Données sur la localisation d'éléments à l'écran »
________________________

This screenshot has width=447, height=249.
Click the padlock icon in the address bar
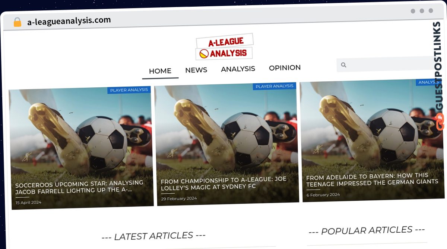(x=17, y=22)
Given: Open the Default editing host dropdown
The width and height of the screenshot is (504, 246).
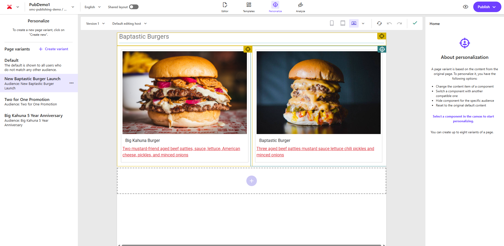Looking at the screenshot, I should 129,24.
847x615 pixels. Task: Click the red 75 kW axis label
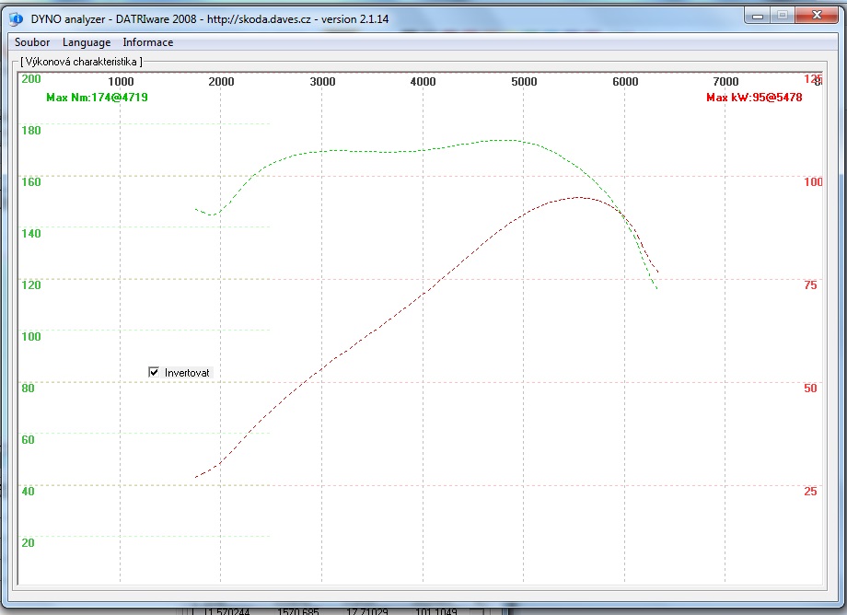pos(810,285)
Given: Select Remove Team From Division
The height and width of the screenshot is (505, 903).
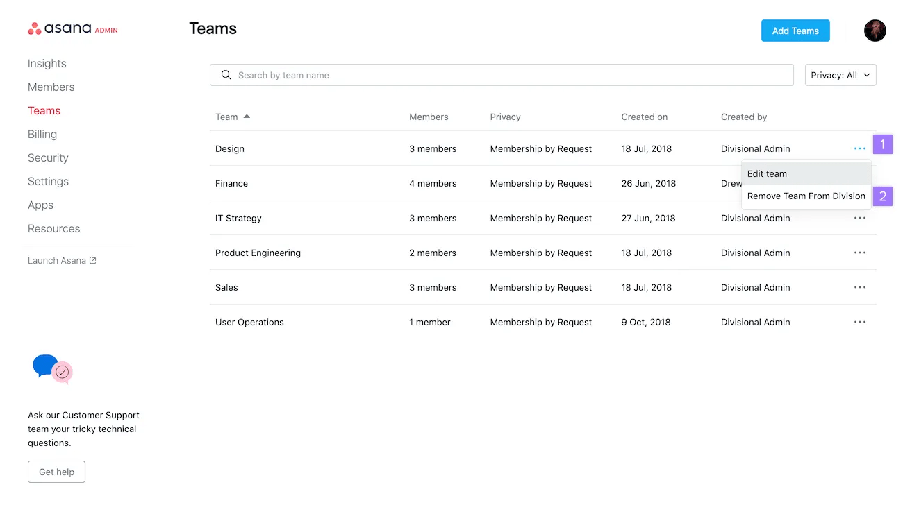Looking at the screenshot, I should coord(806,196).
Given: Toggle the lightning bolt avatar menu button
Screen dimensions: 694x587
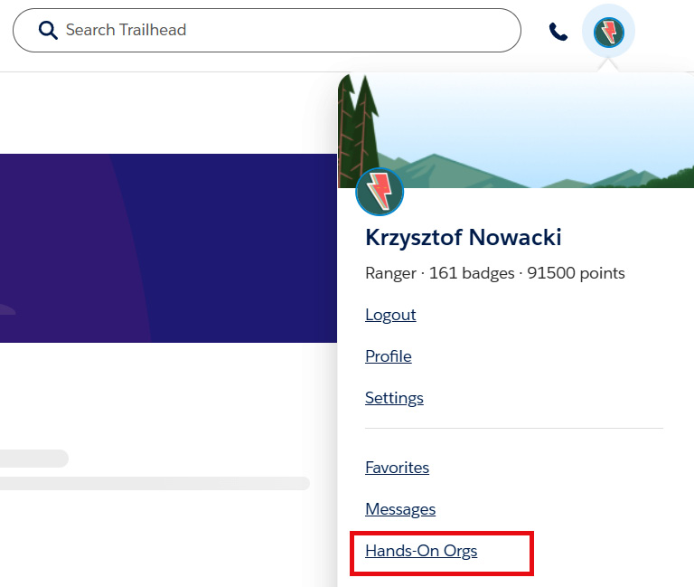Looking at the screenshot, I should (x=608, y=32).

________________________

CE QUE VOUS FEREZ »
Recopiez mot pour mot chacune des lignes des données ci-dessus, en laissant les images de côté.

RÉSULTAT OBTENU »
This screenshot has width=447, height=249.
Click the padlock icon in the address bar
(x=17, y=22)
Given: Open the Default editing host dropdown
The width and height of the screenshot is (504, 246).
Looking at the screenshot, I should 129,24.
847x615 pixels. Task: Click the red 75 kW axis label
pos(810,285)
Given: Select Remove Team From Division
The height and width of the screenshot is (505, 903).
Looking at the screenshot, I should coord(806,196).
Given: Toggle the lightning bolt avatar menu button
Screen dimensions: 694x587
Looking at the screenshot, I should (x=608, y=32).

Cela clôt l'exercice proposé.